> **TO DO**
All of the records are to be reproduced exactly.
-- Opening Marker --
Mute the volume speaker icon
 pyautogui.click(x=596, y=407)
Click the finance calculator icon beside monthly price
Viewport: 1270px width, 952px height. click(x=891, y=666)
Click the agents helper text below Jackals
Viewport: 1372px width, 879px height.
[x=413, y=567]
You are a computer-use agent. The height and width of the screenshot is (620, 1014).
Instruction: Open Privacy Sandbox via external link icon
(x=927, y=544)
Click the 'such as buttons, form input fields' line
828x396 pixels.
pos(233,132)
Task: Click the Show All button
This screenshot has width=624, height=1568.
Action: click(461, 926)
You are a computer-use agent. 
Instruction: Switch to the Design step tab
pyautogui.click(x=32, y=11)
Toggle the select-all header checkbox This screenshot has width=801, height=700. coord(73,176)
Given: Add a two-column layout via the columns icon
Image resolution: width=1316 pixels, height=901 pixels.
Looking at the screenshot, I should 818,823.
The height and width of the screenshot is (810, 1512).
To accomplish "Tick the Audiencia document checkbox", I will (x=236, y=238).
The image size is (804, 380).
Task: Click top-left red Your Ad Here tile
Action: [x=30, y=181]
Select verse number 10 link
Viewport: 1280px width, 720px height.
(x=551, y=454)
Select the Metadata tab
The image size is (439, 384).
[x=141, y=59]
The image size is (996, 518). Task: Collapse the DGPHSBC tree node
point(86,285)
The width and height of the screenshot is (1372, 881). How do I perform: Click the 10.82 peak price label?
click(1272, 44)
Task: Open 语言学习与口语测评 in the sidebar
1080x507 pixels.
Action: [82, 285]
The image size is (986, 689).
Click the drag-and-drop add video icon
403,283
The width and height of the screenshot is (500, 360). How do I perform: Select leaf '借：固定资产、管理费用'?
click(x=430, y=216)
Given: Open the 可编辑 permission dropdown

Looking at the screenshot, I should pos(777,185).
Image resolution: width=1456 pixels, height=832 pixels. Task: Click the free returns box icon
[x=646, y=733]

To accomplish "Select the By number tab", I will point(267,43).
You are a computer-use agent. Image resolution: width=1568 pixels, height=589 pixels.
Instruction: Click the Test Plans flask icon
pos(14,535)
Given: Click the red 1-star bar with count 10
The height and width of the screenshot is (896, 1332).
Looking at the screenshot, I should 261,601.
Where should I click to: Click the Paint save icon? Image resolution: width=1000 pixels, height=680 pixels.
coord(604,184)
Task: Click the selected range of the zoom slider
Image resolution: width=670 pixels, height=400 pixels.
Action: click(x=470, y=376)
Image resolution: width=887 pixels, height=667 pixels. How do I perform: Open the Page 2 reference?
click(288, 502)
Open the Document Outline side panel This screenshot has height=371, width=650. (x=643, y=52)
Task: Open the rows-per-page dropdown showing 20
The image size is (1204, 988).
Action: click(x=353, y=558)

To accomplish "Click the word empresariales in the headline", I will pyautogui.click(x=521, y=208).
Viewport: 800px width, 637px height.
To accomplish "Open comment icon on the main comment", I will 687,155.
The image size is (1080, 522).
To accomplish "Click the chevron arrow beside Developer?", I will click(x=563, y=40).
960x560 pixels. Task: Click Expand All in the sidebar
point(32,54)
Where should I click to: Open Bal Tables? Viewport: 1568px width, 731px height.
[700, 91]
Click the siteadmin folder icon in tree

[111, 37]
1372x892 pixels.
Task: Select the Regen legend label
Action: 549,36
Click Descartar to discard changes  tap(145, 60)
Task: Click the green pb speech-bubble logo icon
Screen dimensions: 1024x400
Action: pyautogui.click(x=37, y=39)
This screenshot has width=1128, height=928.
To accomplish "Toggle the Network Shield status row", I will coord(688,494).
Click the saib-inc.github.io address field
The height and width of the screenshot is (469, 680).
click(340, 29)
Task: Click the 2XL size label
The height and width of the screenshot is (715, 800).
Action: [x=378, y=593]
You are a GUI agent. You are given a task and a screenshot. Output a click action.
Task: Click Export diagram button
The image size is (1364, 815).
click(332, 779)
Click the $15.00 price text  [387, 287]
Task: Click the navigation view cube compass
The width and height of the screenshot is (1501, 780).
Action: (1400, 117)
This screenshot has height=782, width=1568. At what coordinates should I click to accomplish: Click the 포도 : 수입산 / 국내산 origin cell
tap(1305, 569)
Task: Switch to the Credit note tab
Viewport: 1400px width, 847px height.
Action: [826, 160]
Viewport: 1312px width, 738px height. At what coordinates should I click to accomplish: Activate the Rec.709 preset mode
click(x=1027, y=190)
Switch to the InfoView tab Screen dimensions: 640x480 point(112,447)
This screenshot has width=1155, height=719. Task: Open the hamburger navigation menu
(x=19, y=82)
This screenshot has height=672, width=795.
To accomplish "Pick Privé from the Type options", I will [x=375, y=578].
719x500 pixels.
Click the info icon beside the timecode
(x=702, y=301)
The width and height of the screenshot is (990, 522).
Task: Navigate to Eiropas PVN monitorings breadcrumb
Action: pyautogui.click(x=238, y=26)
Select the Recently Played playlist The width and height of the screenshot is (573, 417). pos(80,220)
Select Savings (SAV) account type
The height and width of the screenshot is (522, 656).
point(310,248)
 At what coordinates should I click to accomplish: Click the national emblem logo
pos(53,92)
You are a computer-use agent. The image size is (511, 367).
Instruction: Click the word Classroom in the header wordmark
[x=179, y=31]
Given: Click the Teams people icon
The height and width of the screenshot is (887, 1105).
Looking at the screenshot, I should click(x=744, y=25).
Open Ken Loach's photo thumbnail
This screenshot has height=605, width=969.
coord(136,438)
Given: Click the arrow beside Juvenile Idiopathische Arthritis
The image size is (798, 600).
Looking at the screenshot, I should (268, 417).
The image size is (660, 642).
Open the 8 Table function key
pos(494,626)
-- Closing Marker --
> **RESPONSE TO THE TASK**
Mute the volume speaker icon
 pyautogui.click(x=596, y=407)
Click the finance calculator icon beside monthly price
Viewport: 1270px width, 952px height. click(x=891, y=666)
Click the agents helper text below Jackals
Viewport: 1372px width, 879px height.
[x=413, y=567]
You are a computer-use agent. The height and width of the screenshot is (620, 1014).
Instruction: Open Privacy Sandbox via external link icon
(x=927, y=544)
Click the 'such as buttons, form input fields' line
828x396 pixels.
pos(233,132)
Task: Click the Show All button
This screenshot has width=624, height=1568.
Action: click(461, 926)
You are a computer-use agent. 
Instruction: Switch to the Design step tab
pyautogui.click(x=32, y=11)
Toggle the select-all header checkbox This screenshot has width=801, height=700. coord(73,176)
Given: Add a two-column layout via the columns icon
Image resolution: width=1316 pixels, height=901 pixels.
Looking at the screenshot, I should 818,823.
The height and width of the screenshot is (810, 1512).
To accomplish "Tick the Audiencia document checkbox", I will (x=236, y=238).
The image size is (804, 380).
Task: Click top-left red Your Ad Here tile
Action: [x=30, y=181]
Select verse number 10 link
Viewport: 1280px width, 720px height.
(x=551, y=454)
Select the Metadata tab
The image size is (439, 384).
[x=141, y=59]
The image size is (996, 518). Task: Collapse the DGPHSBC tree node
point(86,285)
The width and height of the screenshot is (1372, 881). How do I perform: Click the 10.82 peak price label?
click(1272, 44)
Task: Open 语言学习与口语测评 in the sidebar
1080x507 pixels.
Action: [82, 285]
The image size is (986, 689).
Click the drag-and-drop add video icon
403,283
The width and height of the screenshot is (500, 360). How do I perform: Select leaf '借：固定资产、管理费用'?
click(x=430, y=216)
Given: Open the 可编辑 permission dropdown

Looking at the screenshot, I should pos(777,185).
Image resolution: width=1456 pixels, height=832 pixels. Task: Click the free returns box icon
[x=646, y=733]

To accomplish "Select the By number tab", I will point(267,43).
You are a computer-use agent. Image resolution: width=1568 pixels, height=589 pixels.
Instruction: Click the Test Plans flask icon
pos(14,535)
Given: Click the red 1-star bar with count 10
The height and width of the screenshot is (896, 1332).
Looking at the screenshot, I should 261,601.
Where should I click to: Click the Paint save icon? Image resolution: width=1000 pixels, height=680 pixels.
coord(604,184)
Task: Click the selected range of the zoom slider
Image resolution: width=670 pixels, height=400 pixels.
Action: click(x=470, y=376)
Image resolution: width=887 pixels, height=667 pixels. How do I perform: Open the Page 2 reference?
click(288, 502)
Open the Document Outline side panel This screenshot has height=371, width=650. (x=643, y=52)
Task: Open the rows-per-page dropdown showing 20
The image size is (1204, 988).
Action: click(x=353, y=558)

To accomplish "Click the word empresariales in the headline", I will pyautogui.click(x=521, y=208).
Viewport: 800px width, 637px height.
To accomplish "Open comment icon on the main comment", I will 687,155.
The image size is (1080, 522).
To accomplish "Click the chevron arrow beside Developer?", I will click(x=563, y=40).
960x560 pixels. Task: Click Expand All in the sidebar
point(32,54)
Where should I click to: Open Bal Tables? Viewport: 1568px width, 731px height.
[700, 91]
Click the siteadmin folder icon in tree

[111, 37]
1372x892 pixels.
Task: Select the Regen legend label
Action: 549,36
Click Descartar to discard changes  tap(145, 60)
Task: Click the green pb speech-bubble logo icon
Screen dimensions: 1024x400
Action: pyautogui.click(x=37, y=39)
This screenshot has width=1128, height=928.
To accomplish "Toggle the Network Shield status row", I will coord(688,494).
Click the saib-inc.github.io address field
The height and width of the screenshot is (469, 680).
click(340, 29)
Task: Click the 2XL size label
The height and width of the screenshot is (715, 800).
Action: [x=378, y=593]
You are a GUI agent. You are given a task and a screenshot. Output a click action.
Task: Click Export diagram button
The image size is (1364, 815).
click(332, 779)
Click the $15.00 price text  [387, 287]
Task: Click the navigation view cube compass
The width and height of the screenshot is (1501, 780).
Action: (1400, 117)
This screenshot has height=782, width=1568. At what coordinates should I click to accomplish: Click the 포도 : 수입산 / 국내산 origin cell
tap(1305, 569)
Task: Switch to the Credit note tab
Viewport: 1400px width, 847px height.
Action: [826, 160]
Viewport: 1312px width, 738px height. At what coordinates should I click to accomplish: Activate the Rec.709 preset mode
click(x=1027, y=190)
Switch to the InfoView tab Screen dimensions: 640x480 point(112,447)
This screenshot has width=1155, height=719. Task: Open the hamburger navigation menu
(x=19, y=82)
This screenshot has height=672, width=795.
To accomplish "Pick Privé from the Type options", I will [x=375, y=578].
719x500 pixels.
Click the info icon beside the timecode
(x=702, y=301)
The width and height of the screenshot is (990, 522).
Task: Navigate to Eiropas PVN monitorings breadcrumb
Action: pyautogui.click(x=238, y=26)
Select the Recently Played playlist The width and height of the screenshot is (573, 417). pos(80,220)
Select Savings (SAV) account type
The height and width of the screenshot is (522, 656).
point(310,248)
 At what coordinates should I click to accomplish: Click the national emblem logo
pos(53,92)
You are a computer-use agent. The image size is (511, 367).
Instruction: Click the word Classroom in the header wordmark
[x=179, y=31]
Given: Click the Teams people icon
The height and width of the screenshot is (887, 1105).
Looking at the screenshot, I should click(x=744, y=25).
Open Ken Loach's photo thumbnail
This screenshot has height=605, width=969.
coord(136,438)
Given: Click the arrow beside Juvenile Idiopathische Arthritis
The image size is (798, 600).
Looking at the screenshot, I should (268, 417).
The image size is (660, 642).
Open the 8 Table function key
pos(494,626)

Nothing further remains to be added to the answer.